Accordingly, there is a need for inexpensively and efficiently forming easy
open bags, where removal of a bag from the wire rack results in opening of
the following bag.
SUMMARY
The present invention provides a method that meets the need for
inexpensively forming a bag pack comprising a plurality of easy open bags.
The method starts with an elongated, flattened tube, the tube having an
external surface and an internal surface. At least a portion of the
external surface of the tube is treated with a corona discharge. A
plurality of bags are formed from the treated tube, and the formed bags
are stacked into a pack, each formed bag having an external surface, an
internal surface, a front panel, and a rear panel. The stacked bags are
then subjected to pressure welding so the exterior surfaces of the bags
are pressure-welded together at selected spots.
The power of the corona discharge and the force of the pressure weld are
such that (i) the interior surfaces of the bags are not welded together,
(ii) when a bag is pulled from the pack, the adjacent next bag in the pack
is at least partly opened, and (iii) when a bag is pulled from the pack,
the adjacent next bag is not torn at the selected spots. This can be
effected by subjecting the tube to a corona discharge of from about 0.5 to
about 5, and preferably from about 1 to about 3 watt minutes per square
foot, and a pressure weld, without heat, of from about 60,000 to about
100,000 psi per square inch.
This method for making the bags is extremely efficient in that no
additional steps are needed beyond what is conventionally used for making
bags. A corona discharge is commonly used for preparing a surface of a bag
for printing, although typically at lower wattage densities. Likewise, the
pressure welding can be effected at the same time that the bags are
die-cut from the tubular plastic material.
Optionally, a static charge can be induced on the bags so that each bag is
at a different voltage than the adjacent bags, with the result that the
bags attract each other and the panels of individual bags repel each
other. This adds to the easy open feature.

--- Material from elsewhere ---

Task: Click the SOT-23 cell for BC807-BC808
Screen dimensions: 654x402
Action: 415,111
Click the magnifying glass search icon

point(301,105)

The present invention is also directed to the bags prepared by this method.
DRAWINGS
These and other features, aspects, and advantages of the present invention
will become better understood from the following description, appended
claims, and accompanying drawings where:
FIG. 1 is a flow chart showing the sequential steps of a method of making
bags according to the present invention, where optional steps are shown by
dashed lines;
FIG. 2 shows a bag pack produced by the method of flow chart of FIG. 1
mounted on a wire rack;
FIG. 3 is a side elevation view of the bag pack of FIG. 2 in the region 3
of FIG. 2;
FIG. 4 is a side elevation view of a die used in forming the bag pack of
FIG. 2;
FIG. 5 is a front elevation view of the die of FIG. 4; and
FIG. 6 is a front elevation view of a polyethylene flattened tube, the
dashed lines distinguishing the corona treated and untreated segments.
DESCRIPTION
Referring to FIGS. 2 and 3, a bag pack 10 comprises a plurality of multiple
individual bags 12. Although such a bag pack typically contains about
fifty bags 12, only a portion of the bags 12 are shown in the figures.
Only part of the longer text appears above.